The task. Each line of the records below that includes "Westech" adds one to the count; state the final count by itself.

(Dataset entries)
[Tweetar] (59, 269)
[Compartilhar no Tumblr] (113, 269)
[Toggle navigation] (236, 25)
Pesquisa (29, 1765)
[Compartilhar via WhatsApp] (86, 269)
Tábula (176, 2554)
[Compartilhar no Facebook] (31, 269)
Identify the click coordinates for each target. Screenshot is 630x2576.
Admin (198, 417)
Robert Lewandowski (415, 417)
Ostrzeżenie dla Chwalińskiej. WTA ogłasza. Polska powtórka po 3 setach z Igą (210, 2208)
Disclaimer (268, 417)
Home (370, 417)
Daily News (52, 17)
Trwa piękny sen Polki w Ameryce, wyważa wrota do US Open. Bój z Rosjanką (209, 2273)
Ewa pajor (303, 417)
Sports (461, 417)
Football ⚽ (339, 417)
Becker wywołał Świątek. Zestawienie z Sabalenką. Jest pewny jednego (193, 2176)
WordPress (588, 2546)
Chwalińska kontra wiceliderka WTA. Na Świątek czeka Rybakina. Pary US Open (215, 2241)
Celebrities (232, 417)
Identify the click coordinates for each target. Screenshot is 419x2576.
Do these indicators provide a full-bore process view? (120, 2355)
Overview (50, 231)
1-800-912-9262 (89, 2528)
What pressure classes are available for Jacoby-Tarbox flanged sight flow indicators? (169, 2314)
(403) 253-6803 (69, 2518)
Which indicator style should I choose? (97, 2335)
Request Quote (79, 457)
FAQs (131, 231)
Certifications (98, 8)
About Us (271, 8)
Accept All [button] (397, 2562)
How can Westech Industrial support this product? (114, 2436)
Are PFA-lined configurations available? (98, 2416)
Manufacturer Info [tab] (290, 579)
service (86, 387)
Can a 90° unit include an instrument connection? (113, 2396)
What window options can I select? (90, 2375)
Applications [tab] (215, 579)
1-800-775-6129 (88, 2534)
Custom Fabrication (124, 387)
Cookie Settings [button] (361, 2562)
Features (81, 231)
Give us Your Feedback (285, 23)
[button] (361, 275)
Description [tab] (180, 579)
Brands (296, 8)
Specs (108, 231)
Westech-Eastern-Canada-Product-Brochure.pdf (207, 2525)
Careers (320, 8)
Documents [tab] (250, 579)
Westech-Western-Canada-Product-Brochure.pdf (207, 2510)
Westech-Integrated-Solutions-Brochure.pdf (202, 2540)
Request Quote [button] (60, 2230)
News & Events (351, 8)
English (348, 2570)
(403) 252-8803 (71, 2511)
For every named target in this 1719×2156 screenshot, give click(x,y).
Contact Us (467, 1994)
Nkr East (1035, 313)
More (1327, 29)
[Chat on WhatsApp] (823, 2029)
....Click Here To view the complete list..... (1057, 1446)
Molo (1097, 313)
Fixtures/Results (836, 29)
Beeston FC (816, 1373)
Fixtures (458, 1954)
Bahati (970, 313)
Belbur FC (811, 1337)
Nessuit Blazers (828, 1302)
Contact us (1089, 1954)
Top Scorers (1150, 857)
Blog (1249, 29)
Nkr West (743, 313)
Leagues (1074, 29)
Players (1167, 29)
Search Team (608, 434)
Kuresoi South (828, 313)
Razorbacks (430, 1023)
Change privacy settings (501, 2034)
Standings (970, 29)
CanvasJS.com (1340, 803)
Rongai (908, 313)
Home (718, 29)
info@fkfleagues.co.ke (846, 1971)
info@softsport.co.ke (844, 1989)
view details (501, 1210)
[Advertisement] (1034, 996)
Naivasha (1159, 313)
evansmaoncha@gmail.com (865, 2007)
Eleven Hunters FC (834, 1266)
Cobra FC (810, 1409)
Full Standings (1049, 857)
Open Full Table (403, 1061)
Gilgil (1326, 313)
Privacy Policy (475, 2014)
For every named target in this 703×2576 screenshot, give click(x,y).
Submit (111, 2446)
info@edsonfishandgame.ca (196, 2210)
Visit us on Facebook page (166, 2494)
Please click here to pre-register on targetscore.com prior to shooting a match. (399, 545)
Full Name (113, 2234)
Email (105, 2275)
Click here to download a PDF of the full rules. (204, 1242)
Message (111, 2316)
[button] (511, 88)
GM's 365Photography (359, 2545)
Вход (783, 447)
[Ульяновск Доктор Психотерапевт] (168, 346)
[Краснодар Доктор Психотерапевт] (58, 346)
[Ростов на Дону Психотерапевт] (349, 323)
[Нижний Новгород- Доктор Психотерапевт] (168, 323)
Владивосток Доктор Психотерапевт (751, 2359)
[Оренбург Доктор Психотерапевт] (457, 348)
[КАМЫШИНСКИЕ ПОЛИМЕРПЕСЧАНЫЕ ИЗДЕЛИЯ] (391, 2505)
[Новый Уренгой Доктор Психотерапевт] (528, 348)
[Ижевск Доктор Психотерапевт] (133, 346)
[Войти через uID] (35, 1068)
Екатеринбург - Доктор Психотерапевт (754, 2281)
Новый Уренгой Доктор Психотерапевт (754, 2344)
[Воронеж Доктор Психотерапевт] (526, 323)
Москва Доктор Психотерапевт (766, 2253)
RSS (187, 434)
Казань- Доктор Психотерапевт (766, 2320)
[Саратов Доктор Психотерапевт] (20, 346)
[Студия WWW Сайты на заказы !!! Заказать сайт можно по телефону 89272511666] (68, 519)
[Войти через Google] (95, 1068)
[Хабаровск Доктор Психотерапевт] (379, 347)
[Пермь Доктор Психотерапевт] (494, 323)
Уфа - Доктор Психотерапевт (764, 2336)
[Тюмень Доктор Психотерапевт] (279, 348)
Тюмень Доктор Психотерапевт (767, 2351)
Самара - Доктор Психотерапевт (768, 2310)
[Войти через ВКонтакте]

Exercise output. 4